Exercise goal
Swap "click action" for "tap action" throughout the entries below and write them out again with no other changes. Leave the pictures out of your answer.

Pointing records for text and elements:

┌──

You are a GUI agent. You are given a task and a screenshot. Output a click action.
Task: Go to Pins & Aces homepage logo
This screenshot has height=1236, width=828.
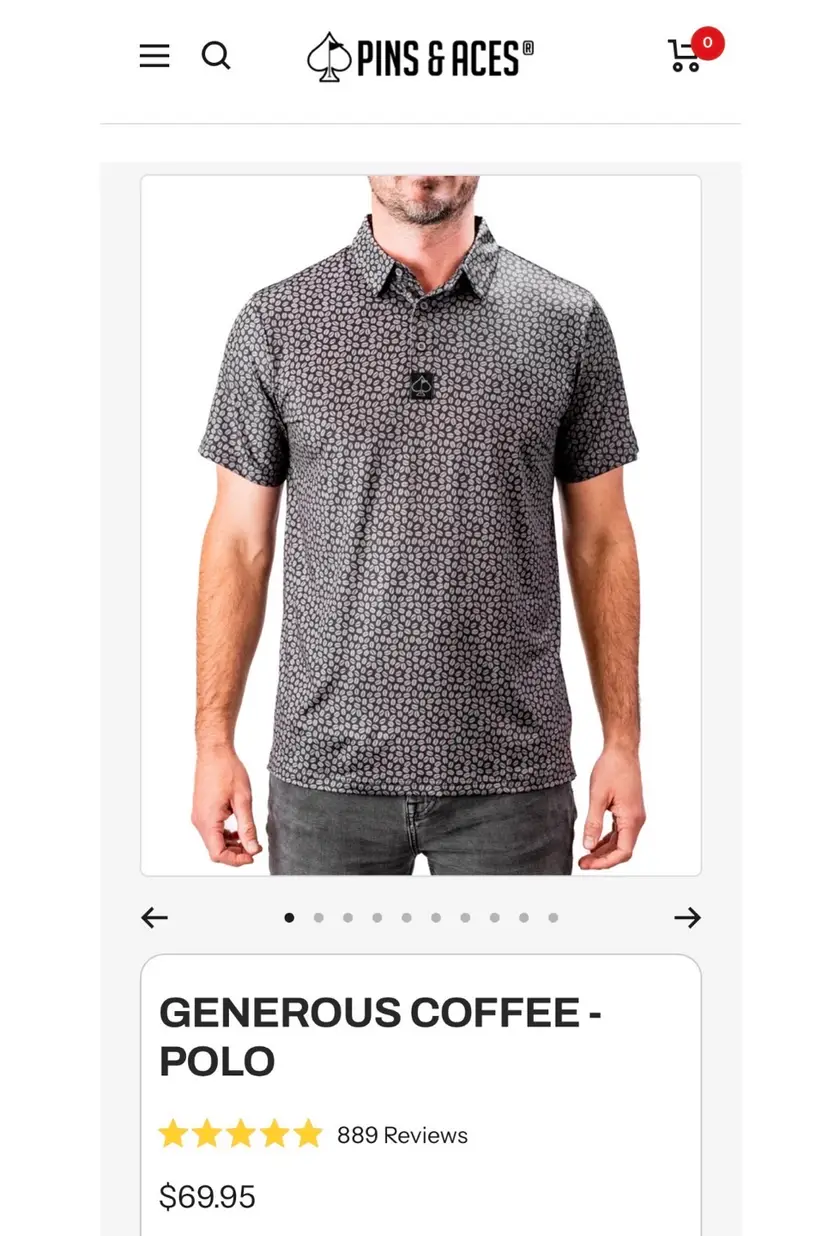coord(420,57)
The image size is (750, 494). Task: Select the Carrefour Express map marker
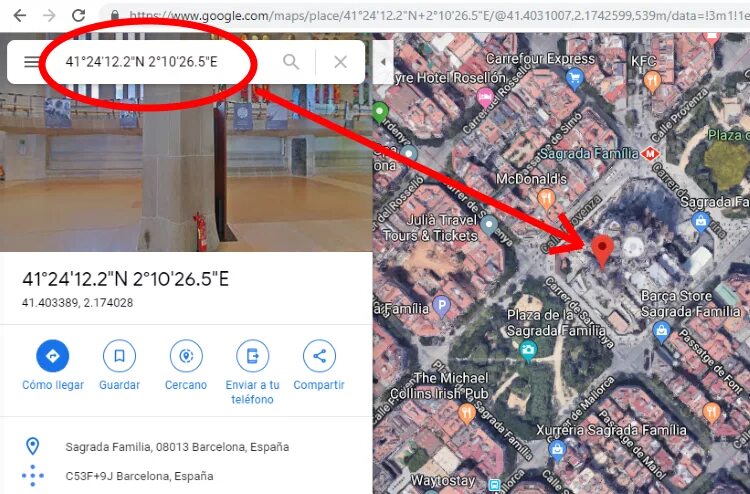coord(574,78)
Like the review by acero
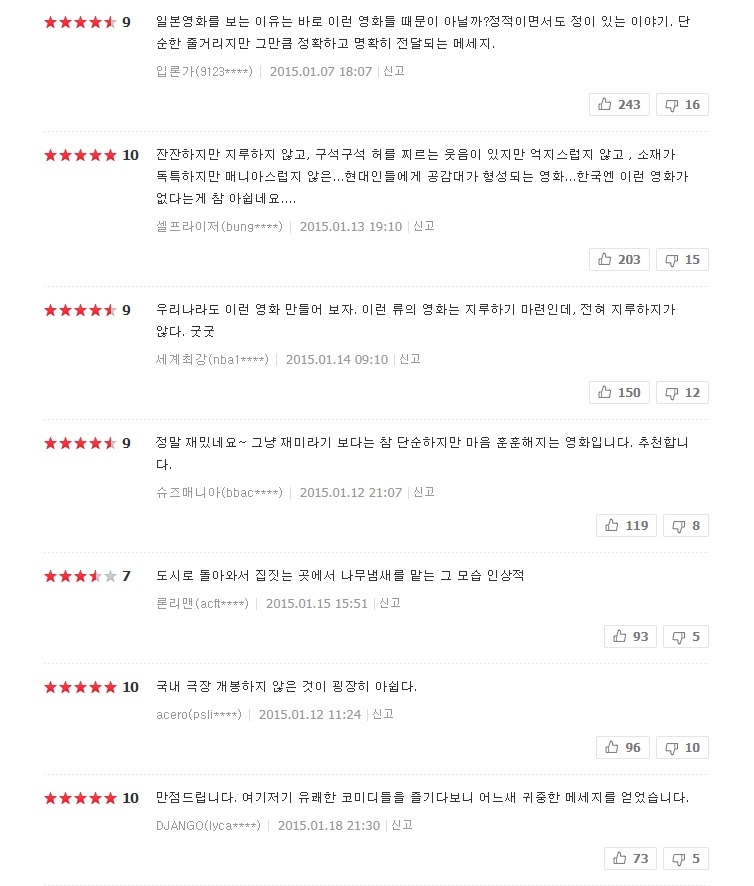The height and width of the screenshot is (886, 754). (x=623, y=748)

└──

Final result
You are a GUI agent. You are given a task and a screenshot. Output a tap action.
Task: Go to Pins & Aces homepage logo
This screenshot has height=1236, width=828.
coord(420,57)
The image size is (750, 494). Task: Select the Carrefour Express map marker
coord(574,78)
Like the review by acero
The height and width of the screenshot is (886, 754). (x=623, y=748)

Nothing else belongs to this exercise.